● Written problem:
Pull out every line of the items below that contains the word "plus", matching case exactly.

# START OF Records provided

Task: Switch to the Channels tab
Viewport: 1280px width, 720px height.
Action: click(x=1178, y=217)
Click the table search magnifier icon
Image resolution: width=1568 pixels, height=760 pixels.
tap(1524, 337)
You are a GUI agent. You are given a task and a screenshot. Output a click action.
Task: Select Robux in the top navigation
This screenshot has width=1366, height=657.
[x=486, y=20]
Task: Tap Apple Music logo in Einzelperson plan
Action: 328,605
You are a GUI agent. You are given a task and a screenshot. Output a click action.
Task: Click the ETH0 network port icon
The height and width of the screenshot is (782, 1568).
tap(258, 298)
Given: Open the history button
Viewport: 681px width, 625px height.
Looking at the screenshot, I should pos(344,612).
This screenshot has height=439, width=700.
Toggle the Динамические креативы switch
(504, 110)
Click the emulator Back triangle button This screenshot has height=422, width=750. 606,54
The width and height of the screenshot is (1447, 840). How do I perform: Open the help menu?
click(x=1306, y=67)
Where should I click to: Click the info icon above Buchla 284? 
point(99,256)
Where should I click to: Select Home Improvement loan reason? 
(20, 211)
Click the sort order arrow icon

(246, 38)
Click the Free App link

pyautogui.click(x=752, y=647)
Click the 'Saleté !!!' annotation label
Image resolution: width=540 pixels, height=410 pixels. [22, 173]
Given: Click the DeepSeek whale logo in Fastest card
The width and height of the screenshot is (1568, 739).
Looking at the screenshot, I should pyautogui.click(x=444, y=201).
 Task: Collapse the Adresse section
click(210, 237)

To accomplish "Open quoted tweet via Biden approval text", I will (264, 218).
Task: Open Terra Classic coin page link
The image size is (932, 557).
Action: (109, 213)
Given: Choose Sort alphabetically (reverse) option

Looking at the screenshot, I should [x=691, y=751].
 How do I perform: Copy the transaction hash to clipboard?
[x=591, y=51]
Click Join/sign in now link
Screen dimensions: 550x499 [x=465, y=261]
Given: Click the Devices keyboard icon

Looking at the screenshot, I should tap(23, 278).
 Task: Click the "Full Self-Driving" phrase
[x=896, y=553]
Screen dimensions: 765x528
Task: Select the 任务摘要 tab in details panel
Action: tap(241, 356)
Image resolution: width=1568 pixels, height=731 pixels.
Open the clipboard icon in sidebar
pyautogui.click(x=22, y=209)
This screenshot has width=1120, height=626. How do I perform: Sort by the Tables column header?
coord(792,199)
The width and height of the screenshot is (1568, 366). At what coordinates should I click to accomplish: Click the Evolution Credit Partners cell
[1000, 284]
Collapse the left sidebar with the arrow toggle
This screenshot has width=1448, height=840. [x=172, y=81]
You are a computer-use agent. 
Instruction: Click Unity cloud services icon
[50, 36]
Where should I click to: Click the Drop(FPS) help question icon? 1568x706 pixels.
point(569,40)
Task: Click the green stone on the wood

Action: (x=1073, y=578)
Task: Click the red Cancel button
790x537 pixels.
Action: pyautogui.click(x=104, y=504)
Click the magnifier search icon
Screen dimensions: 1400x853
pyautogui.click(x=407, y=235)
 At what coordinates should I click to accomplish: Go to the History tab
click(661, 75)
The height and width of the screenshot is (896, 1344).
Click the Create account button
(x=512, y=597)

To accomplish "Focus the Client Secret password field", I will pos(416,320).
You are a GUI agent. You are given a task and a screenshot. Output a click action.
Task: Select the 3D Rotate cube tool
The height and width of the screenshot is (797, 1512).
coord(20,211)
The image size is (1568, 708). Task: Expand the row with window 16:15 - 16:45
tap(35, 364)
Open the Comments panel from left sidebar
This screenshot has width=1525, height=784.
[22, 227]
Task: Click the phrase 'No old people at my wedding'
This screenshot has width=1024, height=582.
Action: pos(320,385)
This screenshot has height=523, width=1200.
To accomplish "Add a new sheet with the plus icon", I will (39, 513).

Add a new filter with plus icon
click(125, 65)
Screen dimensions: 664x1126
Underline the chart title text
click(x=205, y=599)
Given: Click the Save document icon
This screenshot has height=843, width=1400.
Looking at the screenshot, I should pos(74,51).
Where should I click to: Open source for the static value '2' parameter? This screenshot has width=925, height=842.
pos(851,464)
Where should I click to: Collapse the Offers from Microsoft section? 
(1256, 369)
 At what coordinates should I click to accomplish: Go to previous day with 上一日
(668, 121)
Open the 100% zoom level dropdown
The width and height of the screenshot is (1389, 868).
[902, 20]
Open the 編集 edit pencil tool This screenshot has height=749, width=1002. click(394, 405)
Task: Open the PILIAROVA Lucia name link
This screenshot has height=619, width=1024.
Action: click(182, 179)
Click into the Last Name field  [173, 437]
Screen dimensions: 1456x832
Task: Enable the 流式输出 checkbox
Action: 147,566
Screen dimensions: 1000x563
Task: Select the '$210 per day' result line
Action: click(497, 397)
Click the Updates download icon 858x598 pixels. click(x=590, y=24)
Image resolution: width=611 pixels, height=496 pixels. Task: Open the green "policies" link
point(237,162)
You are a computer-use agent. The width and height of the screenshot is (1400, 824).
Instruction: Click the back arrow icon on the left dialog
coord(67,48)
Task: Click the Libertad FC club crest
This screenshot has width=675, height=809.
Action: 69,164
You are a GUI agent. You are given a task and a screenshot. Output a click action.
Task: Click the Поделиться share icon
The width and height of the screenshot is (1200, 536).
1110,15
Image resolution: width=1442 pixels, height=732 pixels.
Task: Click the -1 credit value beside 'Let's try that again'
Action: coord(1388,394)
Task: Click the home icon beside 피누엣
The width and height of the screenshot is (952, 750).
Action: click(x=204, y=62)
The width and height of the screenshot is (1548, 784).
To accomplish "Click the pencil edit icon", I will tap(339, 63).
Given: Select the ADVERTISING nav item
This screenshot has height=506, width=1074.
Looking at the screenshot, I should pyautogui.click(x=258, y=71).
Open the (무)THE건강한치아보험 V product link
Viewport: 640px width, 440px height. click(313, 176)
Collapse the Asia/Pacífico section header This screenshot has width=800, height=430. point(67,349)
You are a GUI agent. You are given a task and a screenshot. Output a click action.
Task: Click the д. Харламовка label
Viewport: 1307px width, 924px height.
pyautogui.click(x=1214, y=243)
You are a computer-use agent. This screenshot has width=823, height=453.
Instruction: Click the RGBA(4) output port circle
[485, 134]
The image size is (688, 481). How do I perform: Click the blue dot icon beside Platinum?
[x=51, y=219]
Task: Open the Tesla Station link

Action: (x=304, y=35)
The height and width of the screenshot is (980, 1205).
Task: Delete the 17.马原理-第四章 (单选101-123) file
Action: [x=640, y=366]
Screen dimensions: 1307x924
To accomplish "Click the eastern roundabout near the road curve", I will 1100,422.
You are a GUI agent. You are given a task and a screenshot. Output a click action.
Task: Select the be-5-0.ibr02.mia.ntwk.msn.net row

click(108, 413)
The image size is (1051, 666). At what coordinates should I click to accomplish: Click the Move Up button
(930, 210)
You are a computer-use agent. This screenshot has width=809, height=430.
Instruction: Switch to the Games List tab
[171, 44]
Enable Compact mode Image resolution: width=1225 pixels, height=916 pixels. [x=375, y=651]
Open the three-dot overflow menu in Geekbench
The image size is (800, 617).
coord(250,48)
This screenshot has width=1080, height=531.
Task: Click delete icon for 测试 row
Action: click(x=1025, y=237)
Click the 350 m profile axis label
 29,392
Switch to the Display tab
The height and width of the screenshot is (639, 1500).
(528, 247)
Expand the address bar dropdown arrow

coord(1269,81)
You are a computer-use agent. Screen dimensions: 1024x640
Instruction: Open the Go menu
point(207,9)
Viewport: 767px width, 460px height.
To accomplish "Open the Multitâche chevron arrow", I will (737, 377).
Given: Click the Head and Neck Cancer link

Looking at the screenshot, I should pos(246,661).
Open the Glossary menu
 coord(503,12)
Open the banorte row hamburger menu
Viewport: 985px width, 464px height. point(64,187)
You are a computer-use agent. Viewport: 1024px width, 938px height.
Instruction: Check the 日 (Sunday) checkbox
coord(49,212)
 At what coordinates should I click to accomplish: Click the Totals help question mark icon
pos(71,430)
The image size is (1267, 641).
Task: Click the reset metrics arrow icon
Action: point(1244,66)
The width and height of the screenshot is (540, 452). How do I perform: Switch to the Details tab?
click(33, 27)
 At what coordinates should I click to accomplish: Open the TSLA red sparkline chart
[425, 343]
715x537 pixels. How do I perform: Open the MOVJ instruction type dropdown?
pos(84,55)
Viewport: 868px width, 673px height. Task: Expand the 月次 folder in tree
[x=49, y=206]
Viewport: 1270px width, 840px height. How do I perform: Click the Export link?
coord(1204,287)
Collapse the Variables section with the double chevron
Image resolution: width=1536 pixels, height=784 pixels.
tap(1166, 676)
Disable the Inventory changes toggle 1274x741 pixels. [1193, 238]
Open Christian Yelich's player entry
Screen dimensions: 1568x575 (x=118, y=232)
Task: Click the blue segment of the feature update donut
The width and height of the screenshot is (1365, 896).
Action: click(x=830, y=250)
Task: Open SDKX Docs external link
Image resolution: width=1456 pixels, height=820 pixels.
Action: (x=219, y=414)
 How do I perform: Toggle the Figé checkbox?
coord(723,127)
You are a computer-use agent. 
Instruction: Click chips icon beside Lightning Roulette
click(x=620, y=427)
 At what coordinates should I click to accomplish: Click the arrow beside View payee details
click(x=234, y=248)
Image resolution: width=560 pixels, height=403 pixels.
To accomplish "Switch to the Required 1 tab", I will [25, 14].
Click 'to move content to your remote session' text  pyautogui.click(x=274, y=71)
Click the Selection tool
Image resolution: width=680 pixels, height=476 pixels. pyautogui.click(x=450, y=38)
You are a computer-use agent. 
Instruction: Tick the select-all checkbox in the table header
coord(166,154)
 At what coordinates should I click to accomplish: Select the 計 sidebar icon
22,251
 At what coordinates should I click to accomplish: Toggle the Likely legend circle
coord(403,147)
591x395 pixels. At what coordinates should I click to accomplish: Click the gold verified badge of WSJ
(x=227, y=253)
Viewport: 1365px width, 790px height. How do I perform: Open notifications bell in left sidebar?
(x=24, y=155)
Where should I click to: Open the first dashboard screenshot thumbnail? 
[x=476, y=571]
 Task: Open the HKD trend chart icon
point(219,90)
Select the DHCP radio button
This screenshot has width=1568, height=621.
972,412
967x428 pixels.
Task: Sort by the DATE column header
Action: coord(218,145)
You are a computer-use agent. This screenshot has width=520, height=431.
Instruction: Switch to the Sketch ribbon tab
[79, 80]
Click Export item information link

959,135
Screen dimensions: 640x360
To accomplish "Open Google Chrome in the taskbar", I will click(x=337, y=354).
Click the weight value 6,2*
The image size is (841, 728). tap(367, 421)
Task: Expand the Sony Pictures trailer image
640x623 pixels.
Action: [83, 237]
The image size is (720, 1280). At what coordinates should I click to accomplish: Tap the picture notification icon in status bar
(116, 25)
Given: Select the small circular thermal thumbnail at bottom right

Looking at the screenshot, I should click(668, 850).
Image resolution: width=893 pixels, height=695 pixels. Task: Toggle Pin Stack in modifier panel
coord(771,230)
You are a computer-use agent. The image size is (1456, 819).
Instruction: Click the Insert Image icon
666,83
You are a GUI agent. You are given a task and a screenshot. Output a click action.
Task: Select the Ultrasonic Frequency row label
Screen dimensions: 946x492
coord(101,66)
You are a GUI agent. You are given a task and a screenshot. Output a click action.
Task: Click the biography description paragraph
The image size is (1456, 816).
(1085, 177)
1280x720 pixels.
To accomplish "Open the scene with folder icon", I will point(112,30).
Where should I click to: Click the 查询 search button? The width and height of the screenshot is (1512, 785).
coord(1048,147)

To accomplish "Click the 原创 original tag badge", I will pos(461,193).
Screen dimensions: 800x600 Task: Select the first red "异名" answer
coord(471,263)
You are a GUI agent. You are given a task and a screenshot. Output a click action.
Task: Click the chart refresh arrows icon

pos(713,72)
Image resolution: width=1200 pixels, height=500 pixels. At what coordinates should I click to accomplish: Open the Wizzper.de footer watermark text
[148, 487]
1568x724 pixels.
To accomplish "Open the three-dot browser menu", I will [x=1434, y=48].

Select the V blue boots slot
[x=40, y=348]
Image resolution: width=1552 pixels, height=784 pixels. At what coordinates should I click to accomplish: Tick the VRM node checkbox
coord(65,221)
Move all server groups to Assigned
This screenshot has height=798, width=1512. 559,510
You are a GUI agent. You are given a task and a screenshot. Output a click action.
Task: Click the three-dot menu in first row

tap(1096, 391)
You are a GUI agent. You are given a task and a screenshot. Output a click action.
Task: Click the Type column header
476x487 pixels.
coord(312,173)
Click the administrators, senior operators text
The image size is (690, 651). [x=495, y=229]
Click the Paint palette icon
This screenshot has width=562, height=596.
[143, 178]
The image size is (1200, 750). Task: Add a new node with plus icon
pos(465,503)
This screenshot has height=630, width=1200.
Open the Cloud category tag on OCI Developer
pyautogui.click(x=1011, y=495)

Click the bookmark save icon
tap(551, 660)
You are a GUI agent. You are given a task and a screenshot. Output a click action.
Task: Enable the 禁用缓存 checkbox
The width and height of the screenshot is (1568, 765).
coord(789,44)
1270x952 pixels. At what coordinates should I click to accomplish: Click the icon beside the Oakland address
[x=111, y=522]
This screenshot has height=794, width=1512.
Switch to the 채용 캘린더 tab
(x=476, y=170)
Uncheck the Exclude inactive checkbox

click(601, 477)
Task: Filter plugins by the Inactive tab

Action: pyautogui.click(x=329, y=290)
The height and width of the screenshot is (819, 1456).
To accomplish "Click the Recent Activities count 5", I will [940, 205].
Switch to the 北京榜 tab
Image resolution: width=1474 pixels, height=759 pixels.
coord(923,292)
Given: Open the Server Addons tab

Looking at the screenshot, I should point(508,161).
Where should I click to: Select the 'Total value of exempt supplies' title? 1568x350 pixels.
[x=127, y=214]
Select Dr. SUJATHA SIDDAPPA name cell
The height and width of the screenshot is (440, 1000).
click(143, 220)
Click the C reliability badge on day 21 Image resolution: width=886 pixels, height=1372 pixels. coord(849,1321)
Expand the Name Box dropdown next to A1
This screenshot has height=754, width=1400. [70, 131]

# END OF Records provided

● Output:
To accomplish "Add a new sheet with the plus icon", I will (39, 513).
Add a new filter with plus icon
The image size is (1200, 750). Task: Add a new node with plus icon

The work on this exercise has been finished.